And that support is fueling calls among powerful Republicans for Sliwa to step aside in order to complicate Mamdani’s path to victory.

The most prominent efforts are coming from wealthy donors to Cuomo or his super PAC. Catsimatidis, a New York Republican powerbroker who owns the radio station Sliwa appears on, urged him to step aside. The New York Post editorial board called on Sliwa to “swallow the bitter pill” and suspend his campaign. Ackman, a hedge fund executive, wrote on X that “we are toast” if Sliwa doesn’t drop out.

Republicans have not held the Big Apple mayoralty since Michael Bloomberg, who later changed his registration to independent. Republican political strategists expect it would be a tall order — with early voting set to begin this weekend — to convince GOP voters to back Cuomo en masse.

“Unless for the last couple of weeks he’s been bombarding Republican voters with ads, I don’t see it,” said Republican operative Chapin Fay. “It was only a few years ago he was the big villain in New York politics. It’s Mamdani derangement syndrome. These are the people who want to destroy democracy to save it.”

Cuomo has not overtly called on Sliwa to drop out. Rather, the ex-governor asserts Sliwa’s support will naturally evaporate in his favor. And his campaign has seized on polling that shows Cuomo running more competitively in a head-to-head race with Mamdani. (Sliwa, like Adams, would remain on the ballot if he dropped out before the election.)

Cuomo in a radio interview on Tuesday said Sliwa “is not viable” while adding “a vote for Curtis is a vote for Mamdani.”

“I’m an Italian, common sense, practical, competent, get-it-done guy from Queens,” Cuomo told conservative radio host Sid Rosenberg. “That’s who I am. And I need your voters to vote for me.”

The Republican nominee — and local GOP leaders — aren’t playing ball.

Sliwa is running with a slate of New York City Council and judicial candidates — making his top-of-the-ticket position important to turn out votes.

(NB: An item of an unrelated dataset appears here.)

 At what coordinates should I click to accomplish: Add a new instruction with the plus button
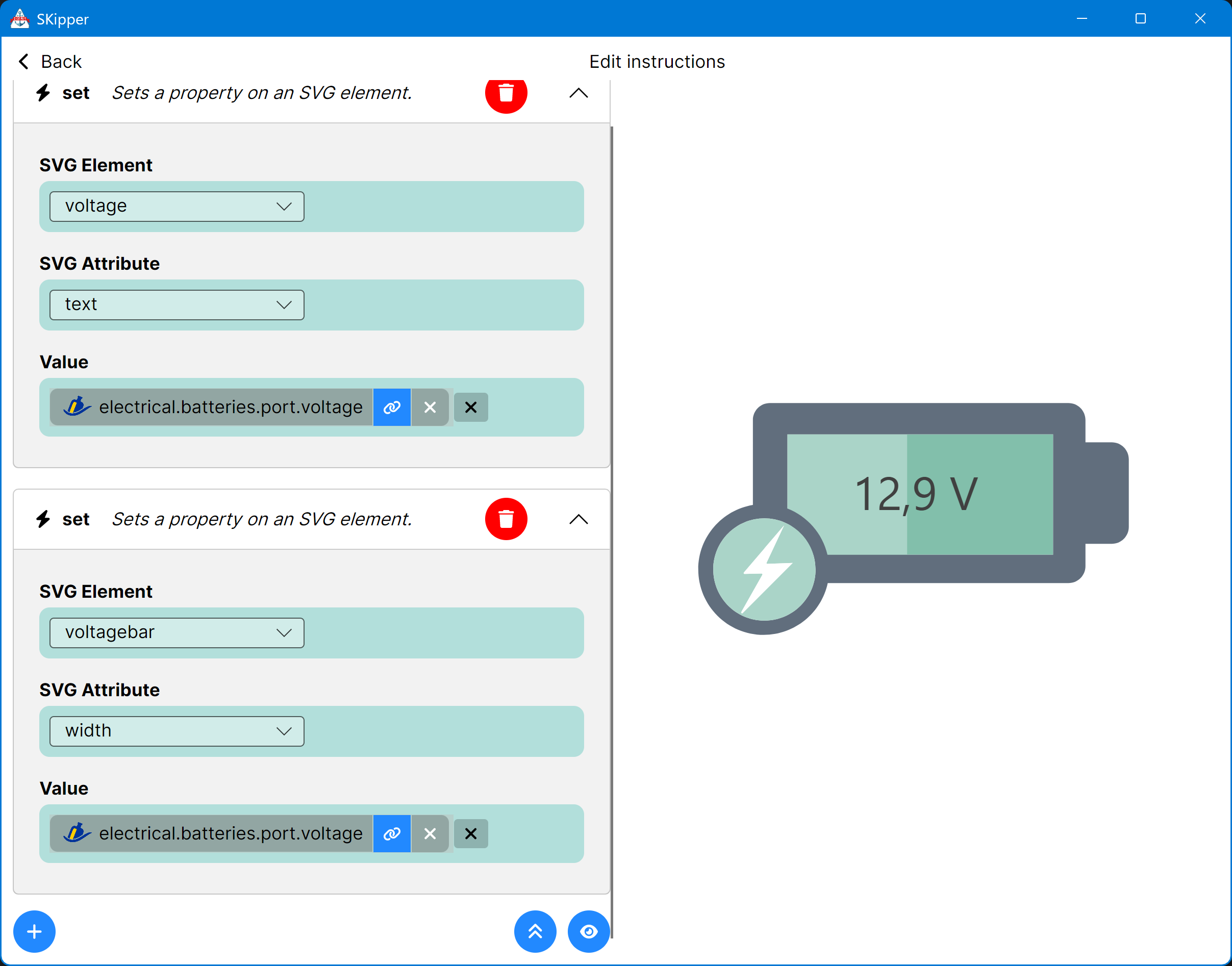click(35, 931)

Local Republican leaders on Tuesday affirmed their support for Sliwa to remain in the race.

“Republican voters are not going to vote for Andrew Cuomo,” the city’s five GOP county chairs said in a joint statement, which included Manhattan GOP Chair Andrea Catsimatidis, John Catsimatidis’ daughter.

In a podcast interview that went viral over the weekend, Sliwa insisted he would stay in the mayoral contest. He took populist shots at the wealthy people trying to get him out and took direct aim at the claim Cuomo needs him to quit in order to win.

“Andrew Cuomo failed everybody in that primary. He even admitted it,” Sliwa said. “Now he’s basically saying I can’t win without Sliwa votes. Where are your votes?”

Emily Ngo and Jeff Coltin contributed to this report.